EXTRACTED TEXT —

The mighty trade union IG Metall has pressured BMW into investing $900 million in a new car plant in Leipzig, with supplies coming from Saxony-Anhalt. BMW complied but made it clear that it expects the state of Saxony-Anhalt to underwrite a third of its investment.

Of $10 billion scheduled for capital expenditures in Saxony-Anhalt's decrepit infrastructure, more than $6.3 billion are transfers from the federal government and the European Union. Saxony-Anhalt, at 25 percent, has double the rate of investment in the Lander of West Germany, though its investment rate is scheduled to decline to 20 percent by 2004. More than 60 percent of its $7.2 billion budget relies on tax revenues, while the rest comes from transfers. Transfers -- mainly social benefits -- constitute almost half the state's operating expenditures.

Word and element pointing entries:
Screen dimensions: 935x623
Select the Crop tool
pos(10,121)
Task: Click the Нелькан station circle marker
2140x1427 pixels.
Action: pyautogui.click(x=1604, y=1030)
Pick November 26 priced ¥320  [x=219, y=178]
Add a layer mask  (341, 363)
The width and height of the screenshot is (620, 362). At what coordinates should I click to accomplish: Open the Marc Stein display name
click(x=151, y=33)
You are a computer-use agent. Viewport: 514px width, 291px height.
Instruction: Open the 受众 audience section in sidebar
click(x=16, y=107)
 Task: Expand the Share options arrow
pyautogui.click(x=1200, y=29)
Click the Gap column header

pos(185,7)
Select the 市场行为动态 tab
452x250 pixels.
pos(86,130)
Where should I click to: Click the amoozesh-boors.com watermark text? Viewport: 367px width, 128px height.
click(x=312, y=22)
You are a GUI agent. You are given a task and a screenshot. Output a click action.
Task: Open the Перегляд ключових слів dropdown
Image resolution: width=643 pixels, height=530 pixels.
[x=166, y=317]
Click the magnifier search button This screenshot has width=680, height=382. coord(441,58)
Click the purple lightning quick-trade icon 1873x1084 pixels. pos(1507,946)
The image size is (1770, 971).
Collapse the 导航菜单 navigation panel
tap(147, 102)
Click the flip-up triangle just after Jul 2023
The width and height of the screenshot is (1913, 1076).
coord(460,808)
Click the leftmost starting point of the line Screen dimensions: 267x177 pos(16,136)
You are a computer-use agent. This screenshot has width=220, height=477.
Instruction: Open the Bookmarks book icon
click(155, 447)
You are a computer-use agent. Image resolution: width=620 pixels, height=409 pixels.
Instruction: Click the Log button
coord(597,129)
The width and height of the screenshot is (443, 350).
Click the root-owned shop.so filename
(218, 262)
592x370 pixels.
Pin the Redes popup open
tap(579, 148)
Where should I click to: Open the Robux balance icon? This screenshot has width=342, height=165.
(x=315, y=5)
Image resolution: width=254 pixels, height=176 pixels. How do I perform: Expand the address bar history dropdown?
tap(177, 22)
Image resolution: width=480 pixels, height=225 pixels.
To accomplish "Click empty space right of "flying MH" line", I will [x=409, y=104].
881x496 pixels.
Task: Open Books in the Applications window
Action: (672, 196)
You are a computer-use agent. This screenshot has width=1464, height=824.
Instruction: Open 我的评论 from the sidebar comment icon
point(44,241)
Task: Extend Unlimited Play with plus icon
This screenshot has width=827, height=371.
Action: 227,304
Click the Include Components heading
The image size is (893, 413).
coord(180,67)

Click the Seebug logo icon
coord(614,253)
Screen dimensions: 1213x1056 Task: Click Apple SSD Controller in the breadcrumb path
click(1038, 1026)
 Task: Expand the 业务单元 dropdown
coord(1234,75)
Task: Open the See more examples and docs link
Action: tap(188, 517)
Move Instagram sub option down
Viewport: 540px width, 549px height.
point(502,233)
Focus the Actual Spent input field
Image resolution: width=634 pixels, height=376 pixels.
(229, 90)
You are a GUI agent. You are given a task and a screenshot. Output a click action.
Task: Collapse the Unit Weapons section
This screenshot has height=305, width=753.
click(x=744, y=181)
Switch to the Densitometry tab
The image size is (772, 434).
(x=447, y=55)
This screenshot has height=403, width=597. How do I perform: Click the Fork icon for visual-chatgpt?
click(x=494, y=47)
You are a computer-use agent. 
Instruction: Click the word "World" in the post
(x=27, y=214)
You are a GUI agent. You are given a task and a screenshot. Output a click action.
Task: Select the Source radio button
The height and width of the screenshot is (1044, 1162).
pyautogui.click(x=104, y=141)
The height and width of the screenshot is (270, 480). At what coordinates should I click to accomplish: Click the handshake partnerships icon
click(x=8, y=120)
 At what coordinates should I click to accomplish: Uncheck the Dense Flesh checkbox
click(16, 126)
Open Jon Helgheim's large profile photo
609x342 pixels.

GIVEN PROBLEM —
Return the text about Saxony-Anhalt between "Of $10 billion" and "state's operating expenditures.", inclusive, copied without any changes.

ANSWER TO THE EXERCISE —
Of $10 billion scheduled for capital expenditures in Saxony-Anhalt's decrepit infrastructure, more than $6.3 billion are transfers from the federal government and the European Union. Saxony-Anhalt, at 25 percent, has double the rate of investment in the Lander of West Germany, though its investment rate is scheduled to decline to 20 percent by 2004. More than 60 percent of its $7.2 billion budget relies on tax revenues, while the rest comes from transfers. Transfers -- mainly social benefits -- constitute almost half the state's operating expenditures.